## Exercise directions
Give the count of lines in the entries that include "comment", and write nothing besides it.

........

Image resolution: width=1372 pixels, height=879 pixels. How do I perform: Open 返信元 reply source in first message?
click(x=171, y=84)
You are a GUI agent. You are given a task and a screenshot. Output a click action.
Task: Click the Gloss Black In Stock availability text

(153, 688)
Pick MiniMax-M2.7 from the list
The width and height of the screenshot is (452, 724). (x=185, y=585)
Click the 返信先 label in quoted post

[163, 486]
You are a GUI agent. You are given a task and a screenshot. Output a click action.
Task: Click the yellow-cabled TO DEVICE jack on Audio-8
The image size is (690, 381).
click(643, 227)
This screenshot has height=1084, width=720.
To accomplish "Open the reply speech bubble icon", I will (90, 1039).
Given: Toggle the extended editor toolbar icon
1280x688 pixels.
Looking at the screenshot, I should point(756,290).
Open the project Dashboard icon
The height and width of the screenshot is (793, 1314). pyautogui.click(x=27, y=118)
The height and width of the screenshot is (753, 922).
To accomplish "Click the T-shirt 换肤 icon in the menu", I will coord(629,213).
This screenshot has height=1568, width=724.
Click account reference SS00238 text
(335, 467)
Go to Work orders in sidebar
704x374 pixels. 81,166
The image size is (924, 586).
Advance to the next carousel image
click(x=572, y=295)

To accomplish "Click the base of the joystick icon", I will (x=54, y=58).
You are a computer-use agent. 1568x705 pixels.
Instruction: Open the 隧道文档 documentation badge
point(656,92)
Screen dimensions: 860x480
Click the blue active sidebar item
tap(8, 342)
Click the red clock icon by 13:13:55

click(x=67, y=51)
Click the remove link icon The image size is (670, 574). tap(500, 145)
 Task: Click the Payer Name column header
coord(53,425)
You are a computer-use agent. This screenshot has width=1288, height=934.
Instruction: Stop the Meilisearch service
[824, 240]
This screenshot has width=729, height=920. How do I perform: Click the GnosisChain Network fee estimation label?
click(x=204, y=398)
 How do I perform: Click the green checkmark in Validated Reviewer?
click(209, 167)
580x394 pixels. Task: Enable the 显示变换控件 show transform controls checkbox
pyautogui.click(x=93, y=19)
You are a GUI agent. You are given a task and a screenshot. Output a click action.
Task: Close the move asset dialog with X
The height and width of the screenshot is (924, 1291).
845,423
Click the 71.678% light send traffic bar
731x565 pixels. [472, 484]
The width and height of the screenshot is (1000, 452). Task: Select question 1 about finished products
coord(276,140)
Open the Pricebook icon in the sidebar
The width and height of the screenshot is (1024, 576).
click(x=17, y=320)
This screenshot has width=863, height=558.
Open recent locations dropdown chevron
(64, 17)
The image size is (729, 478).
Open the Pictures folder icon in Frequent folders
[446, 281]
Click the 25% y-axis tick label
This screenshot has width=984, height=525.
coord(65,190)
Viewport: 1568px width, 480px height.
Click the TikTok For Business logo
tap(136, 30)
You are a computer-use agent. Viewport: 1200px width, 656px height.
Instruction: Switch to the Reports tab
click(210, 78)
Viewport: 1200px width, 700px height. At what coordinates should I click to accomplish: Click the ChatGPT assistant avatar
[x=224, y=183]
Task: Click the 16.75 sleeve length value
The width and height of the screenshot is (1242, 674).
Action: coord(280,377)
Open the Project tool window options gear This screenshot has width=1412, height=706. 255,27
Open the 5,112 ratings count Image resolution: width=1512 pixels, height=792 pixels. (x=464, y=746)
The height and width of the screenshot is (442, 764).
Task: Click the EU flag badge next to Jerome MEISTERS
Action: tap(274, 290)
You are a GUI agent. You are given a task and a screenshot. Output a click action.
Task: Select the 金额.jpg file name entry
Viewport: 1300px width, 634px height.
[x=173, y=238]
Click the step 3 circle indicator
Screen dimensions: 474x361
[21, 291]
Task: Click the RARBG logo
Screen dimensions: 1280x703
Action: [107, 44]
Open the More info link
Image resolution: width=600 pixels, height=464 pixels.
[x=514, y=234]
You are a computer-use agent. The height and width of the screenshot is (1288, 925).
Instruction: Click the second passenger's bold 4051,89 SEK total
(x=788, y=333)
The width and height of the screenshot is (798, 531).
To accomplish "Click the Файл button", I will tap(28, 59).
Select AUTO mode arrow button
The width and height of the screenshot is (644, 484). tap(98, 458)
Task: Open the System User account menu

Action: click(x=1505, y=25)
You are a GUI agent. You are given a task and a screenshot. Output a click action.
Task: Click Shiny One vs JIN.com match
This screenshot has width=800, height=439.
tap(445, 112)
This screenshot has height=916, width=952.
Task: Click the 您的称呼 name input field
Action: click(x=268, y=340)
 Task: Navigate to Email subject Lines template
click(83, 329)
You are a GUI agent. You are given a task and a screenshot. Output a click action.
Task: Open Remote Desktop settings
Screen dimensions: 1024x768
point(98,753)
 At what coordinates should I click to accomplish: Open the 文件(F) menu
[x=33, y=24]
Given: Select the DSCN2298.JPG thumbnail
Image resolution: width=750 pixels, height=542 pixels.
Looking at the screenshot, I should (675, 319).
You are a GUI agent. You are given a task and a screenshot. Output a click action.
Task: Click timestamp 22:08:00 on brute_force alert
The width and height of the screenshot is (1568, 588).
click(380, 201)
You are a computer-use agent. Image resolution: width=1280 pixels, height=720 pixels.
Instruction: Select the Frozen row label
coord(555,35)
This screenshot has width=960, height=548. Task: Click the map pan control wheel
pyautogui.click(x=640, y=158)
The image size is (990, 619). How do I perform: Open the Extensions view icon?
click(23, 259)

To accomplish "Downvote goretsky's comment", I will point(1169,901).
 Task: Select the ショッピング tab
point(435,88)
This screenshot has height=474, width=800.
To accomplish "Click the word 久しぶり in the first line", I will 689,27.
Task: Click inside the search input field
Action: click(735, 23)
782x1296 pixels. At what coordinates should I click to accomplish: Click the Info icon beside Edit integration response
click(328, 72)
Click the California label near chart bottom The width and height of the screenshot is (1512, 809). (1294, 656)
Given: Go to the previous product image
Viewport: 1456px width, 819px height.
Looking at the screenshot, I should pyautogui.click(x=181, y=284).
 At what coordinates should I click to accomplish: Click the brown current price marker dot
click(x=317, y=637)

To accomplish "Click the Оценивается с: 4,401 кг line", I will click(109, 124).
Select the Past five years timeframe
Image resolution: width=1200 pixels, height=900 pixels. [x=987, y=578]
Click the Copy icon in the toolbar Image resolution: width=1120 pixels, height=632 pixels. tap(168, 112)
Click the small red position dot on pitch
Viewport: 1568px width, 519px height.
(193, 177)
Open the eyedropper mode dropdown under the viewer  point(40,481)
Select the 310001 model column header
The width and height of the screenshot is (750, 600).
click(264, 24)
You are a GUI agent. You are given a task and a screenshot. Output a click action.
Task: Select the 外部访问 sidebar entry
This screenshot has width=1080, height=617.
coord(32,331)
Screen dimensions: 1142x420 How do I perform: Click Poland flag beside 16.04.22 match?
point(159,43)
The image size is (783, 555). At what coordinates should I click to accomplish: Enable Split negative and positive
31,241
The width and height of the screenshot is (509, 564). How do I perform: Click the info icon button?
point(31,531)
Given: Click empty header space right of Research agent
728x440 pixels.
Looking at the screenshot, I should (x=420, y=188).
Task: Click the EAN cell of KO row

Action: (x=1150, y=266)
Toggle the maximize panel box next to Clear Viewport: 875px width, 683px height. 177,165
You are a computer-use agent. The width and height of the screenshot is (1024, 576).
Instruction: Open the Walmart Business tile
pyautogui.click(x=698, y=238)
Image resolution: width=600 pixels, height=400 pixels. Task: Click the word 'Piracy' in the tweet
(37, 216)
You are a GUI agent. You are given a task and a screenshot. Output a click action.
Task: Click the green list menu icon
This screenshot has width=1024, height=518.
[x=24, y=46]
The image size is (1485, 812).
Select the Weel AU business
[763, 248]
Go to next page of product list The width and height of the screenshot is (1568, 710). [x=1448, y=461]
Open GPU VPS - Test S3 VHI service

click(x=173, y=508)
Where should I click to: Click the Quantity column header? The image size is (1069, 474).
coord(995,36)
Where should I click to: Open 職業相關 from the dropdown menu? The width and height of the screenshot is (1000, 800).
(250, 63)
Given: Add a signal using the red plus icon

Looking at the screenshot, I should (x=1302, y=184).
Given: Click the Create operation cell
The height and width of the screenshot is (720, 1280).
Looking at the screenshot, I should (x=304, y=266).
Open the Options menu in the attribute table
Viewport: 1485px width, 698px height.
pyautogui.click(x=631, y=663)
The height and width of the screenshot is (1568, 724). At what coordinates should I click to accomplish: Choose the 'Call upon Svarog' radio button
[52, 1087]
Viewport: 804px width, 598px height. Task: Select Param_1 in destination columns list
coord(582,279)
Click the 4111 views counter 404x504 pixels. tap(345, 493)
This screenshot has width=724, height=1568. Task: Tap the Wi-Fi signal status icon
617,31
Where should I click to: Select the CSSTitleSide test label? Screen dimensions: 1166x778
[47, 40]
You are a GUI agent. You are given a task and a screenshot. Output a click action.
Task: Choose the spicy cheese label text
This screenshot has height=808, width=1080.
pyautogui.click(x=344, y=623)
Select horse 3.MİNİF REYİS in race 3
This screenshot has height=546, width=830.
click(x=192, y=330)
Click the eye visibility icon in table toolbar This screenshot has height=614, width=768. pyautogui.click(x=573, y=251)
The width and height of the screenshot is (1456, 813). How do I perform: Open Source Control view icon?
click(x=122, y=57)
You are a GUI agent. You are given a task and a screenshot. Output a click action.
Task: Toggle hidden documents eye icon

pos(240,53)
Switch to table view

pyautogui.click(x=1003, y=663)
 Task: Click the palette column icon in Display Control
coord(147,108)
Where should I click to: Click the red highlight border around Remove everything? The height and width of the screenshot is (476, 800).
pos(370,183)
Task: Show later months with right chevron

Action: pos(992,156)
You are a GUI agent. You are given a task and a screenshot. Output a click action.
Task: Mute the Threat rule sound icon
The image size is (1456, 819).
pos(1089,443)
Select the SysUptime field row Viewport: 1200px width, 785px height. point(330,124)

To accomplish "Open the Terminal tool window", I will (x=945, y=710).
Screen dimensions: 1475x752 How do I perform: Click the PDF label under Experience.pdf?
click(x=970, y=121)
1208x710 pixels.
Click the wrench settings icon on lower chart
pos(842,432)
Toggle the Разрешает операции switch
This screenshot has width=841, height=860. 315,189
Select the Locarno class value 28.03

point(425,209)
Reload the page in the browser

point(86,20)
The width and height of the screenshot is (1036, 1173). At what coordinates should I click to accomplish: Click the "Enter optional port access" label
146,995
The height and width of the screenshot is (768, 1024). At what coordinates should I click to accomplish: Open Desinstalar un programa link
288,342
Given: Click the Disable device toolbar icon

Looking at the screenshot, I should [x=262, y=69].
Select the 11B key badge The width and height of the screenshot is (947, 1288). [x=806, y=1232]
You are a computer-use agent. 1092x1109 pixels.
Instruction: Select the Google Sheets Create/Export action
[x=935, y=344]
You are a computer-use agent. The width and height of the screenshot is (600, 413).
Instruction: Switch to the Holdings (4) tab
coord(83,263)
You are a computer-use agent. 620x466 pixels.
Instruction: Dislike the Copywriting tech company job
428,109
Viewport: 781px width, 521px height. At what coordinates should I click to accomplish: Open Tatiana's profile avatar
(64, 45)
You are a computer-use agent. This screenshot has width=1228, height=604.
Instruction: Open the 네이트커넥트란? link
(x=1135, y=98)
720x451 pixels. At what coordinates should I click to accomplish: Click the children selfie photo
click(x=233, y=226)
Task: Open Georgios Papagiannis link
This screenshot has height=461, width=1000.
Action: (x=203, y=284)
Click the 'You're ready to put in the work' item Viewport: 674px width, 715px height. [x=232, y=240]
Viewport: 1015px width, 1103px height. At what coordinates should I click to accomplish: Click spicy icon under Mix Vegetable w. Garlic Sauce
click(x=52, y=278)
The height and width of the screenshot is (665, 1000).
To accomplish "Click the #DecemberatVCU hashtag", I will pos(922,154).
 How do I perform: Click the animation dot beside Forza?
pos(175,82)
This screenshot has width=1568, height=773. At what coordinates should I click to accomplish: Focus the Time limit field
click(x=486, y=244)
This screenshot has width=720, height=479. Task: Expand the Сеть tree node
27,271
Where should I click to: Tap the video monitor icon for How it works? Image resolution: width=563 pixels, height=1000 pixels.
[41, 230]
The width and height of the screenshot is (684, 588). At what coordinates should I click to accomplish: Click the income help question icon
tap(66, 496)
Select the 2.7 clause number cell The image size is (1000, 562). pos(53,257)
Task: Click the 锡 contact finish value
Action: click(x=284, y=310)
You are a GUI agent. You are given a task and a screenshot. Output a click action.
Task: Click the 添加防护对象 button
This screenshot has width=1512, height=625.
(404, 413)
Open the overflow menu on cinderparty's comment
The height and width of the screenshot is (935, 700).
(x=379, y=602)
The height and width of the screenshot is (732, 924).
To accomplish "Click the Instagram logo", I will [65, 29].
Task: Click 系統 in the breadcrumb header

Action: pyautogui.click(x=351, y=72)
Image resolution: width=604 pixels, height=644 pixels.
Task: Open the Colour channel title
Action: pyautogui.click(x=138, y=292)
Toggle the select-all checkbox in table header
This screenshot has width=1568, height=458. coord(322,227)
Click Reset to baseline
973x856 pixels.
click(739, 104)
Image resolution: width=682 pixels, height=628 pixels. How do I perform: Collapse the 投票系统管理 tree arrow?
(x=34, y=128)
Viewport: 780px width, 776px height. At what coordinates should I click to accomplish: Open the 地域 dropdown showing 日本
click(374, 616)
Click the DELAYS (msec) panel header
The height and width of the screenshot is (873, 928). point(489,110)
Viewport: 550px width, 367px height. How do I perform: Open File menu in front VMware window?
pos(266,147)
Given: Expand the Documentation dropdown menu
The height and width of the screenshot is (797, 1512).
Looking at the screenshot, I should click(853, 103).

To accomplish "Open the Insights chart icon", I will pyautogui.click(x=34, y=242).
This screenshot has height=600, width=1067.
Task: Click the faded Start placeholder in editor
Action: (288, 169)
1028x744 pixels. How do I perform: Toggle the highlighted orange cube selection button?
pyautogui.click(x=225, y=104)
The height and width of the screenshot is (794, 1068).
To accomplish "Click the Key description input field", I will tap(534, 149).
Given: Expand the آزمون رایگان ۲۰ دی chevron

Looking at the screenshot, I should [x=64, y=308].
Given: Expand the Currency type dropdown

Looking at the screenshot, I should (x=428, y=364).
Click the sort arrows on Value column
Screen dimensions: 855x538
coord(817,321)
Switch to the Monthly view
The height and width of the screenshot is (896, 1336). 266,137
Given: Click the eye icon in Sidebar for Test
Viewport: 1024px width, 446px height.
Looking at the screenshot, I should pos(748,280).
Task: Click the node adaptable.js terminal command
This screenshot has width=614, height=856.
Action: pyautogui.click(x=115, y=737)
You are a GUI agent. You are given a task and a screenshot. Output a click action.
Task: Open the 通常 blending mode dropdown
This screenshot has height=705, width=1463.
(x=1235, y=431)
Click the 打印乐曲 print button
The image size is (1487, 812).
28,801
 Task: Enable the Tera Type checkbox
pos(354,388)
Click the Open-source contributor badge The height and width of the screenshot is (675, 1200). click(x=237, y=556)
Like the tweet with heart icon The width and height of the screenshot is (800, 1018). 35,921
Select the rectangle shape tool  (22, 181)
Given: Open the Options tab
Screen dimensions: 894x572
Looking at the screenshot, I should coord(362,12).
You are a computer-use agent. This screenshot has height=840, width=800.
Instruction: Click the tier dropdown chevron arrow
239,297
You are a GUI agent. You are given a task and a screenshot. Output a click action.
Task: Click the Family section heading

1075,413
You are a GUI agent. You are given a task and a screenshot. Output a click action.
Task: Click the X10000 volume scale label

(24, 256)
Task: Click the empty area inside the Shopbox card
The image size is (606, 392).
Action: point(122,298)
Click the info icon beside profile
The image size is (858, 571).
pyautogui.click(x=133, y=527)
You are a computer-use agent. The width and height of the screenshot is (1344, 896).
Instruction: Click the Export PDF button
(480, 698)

........

## Answer area
2